Section 7.04 Representations and Warranties. The representations and warranties
contained in Article IV of the Credit Agreement and in each other Loan Document shall be true and
correct in all material respects other than such representations and warranties that speak of a
certain earlier date, which representations and warranties shall be true and correct as of such
earlier date.
ARTICLE VIII.
MISCELLANEOUS
MISCELLANEOUS
Section 8.01 Effect on Loan Documents; Acknowledgments.
(a) Each of the Borrowers acknowledges that on the date hereof all Obligations are payable
without defense, offset, counterclaim or recoupment.

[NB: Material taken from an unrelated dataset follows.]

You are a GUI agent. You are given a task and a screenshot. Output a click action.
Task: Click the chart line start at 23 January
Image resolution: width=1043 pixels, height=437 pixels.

(b) The Administrative Agent, the Issuing Lender and the Lenders hereby expressly reserve all
of their rights, remedies, and claims under the Loan Documents. Nothing in this Amendment shall
constitute a waiver or relinquishment of (i) any Default or Event of Default under any of the Loan
Documents, (ii) any of the agreements, terms or conditions contained in any of the Loan Documents
other than as expressly set forth above, (iii) any rights or remedies of the Administrative Agent,
the Issuing Lender or any Lender with respect to the Loan Documents, or (iv) the rights of the
Administrative Agent, any Issuing Lender or any Lender to collect the full amounts owing to them
under the Loan Documents.
(c) Each of the Borrowers, the Guarantors, the Administrative Agent, the Issuing Lender and
the Lenders does hereby adopt, ratify, and confirm the Credit Agreement, as amended hereby, and
acknowledges and agrees that the Credit Agreement, as amended hereby, and all other Loan Documents
are and remain in full force and effect, and each of the Borrowers and the Guarantors acknowledges
and agrees that its liabilities under the Credit Agreement and the other Loan Documents are not
impaired in any respect by this Amendment or the consent granted hereunder.
(d) From and after the Effective Date, all references to the Credit Agreement and the Loan
Documents shall mean such Credit Agreement and such Loan Documents as amended by this Amendment.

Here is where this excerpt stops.